── Provided text

No. 20 – Ostioneros de Guaymas
- Position: Point guard / shooting guard
- League: CIBACOPA

Personal information
- Born: May 26, 1999 (age 27) Chicago, Illinois, U.S.
- Listed height: 6 ft 5 in (1.96 m)
- Listed weight: 246 lb (112 kg)

Career information
- High school: Evanston Township (Evanston, Illinois)
- College: Purdue (2017–2020)
- NBA draft: 2021: undrafted
- Playing career: 2023–present

Career history
- 2023: Rayos de Hermosillo
- 2023: Halcones Rojos Veracruz
- 2023–2025: Iowa Wolves
- 2026–: Ostioneros de Guaymas

Career highlights
- CIBACOPA All-Star (2023); 2× Big Ten All-Defensive Team (2019, 2020);
- Stats at NBA.com
- Stats at Basketball Reference

= Nojel Eastern =

American basketball player (born 1999)

Nojel Imani Eastern (born May 26, 1999) is an American professional basketball player for the Iowa Wolves of the NBA G League. He played college basketball for three seasons with the Purdue Boilermakers, then transferred to Howard University before ultimately opting out of the season, then entered the 2021 NBA draft, but was not selected.

==Early life==
Eastern's first name, Nojel, is an ananym of his father's name, Lejon. He was raised by his mother, Tamala Reed, who worked for the Chicago Transit Authority. Eastern had attention deficit hyperactivity disorder since his youth. Even though his mother worked in Chicago, he attended school in Evanston, Illinois due to the district's superior academics. From fourth to eighth grade, Eastern lived with Travis Ransom, a family friend.

────
── Record excerpts

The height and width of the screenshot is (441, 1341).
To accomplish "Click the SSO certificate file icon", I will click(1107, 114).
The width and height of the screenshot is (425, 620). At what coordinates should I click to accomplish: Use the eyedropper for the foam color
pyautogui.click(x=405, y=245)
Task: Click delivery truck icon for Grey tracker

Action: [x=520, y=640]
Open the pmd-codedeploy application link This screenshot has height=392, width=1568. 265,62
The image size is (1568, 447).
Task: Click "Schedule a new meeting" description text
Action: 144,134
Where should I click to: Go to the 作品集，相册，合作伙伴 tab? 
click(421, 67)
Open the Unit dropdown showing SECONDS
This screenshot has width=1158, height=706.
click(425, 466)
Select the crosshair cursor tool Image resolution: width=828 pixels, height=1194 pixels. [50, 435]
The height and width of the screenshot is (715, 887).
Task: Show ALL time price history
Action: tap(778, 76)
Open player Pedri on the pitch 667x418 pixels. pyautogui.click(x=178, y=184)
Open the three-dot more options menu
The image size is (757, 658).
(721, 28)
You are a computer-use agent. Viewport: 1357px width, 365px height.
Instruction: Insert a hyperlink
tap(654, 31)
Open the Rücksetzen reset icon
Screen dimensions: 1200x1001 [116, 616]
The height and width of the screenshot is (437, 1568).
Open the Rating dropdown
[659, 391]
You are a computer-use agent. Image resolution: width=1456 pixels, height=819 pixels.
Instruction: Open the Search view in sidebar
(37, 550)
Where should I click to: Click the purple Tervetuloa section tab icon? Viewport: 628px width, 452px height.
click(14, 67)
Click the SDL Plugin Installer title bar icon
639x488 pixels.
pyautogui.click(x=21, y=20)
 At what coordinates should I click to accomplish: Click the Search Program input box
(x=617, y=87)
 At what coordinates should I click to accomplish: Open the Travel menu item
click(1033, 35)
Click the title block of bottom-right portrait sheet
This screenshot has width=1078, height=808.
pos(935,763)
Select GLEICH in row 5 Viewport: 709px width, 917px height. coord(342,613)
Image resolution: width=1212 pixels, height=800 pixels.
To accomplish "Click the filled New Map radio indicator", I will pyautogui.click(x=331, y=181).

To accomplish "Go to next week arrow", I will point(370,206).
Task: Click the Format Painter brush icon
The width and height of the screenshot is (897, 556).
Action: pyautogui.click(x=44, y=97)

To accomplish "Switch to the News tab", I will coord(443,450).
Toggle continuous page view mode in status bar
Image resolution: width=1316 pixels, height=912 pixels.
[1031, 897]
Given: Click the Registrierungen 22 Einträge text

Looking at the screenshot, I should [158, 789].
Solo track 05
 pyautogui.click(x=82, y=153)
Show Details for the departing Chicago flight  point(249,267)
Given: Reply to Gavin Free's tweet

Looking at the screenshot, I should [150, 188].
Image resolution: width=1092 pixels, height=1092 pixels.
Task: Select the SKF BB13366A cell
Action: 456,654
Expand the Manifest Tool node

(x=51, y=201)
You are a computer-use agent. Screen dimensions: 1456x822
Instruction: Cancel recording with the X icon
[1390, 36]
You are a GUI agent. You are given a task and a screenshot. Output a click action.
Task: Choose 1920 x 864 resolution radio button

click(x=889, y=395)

────

**Work order:** Carry on the Nojel Eastern biography from the point where it stops. The records stand apart from the Nojel Eastern biography and are not part of it.

**Output of the exercise:**
==High school career==
Eastern played four years of varsity basketball for Evanston Township High School in Evanston. As a sophomore, he averaged 15.7 points, 5.3 rebounds and three assists per game, leading his team to the Central Suburban League South championship and a Class 4A regional title. In April 2015, Eastern dislocated his left ankle and fractured two bones in it during an Amateur Athletic Union game, before undergoing surgery. In his junior season, he averaged 14.9 points, 6.5 rebounds and four assists per game, helping Evanston Township win Central Suburban South and Class 4A regional titles. As a senior, Eastern averaged 15.6 points, 7.1 rebounds and 4.2 assists per game and was named Pioneer Press All-Area Player of the Year. He was the runner-up to Mark Smith for the Illinois Mr. Basketball award.

===Recruiting===
On November 16, 2016, Eastern committed to play college basketball for Purdue over offers from Michigan State, Ohio State, DePaul and Seton Hall, among others. He was drawn to Purdue because of its coaching staff and its proximity. Eastern was considered a consensus four-star recruit by major recruiting services.

College recruiting
| Name | Hometown | School | Height | Weight | Commit date |
| Nojel Eastern SG | Evanston, IL | Evanston Township (IL) | 6 ft 6 in (1.98 m) | 207 lb (94 kg) | Nov 16, 2016 |
Recruit ratings: Rivals: 247Sports: ESPN: (83)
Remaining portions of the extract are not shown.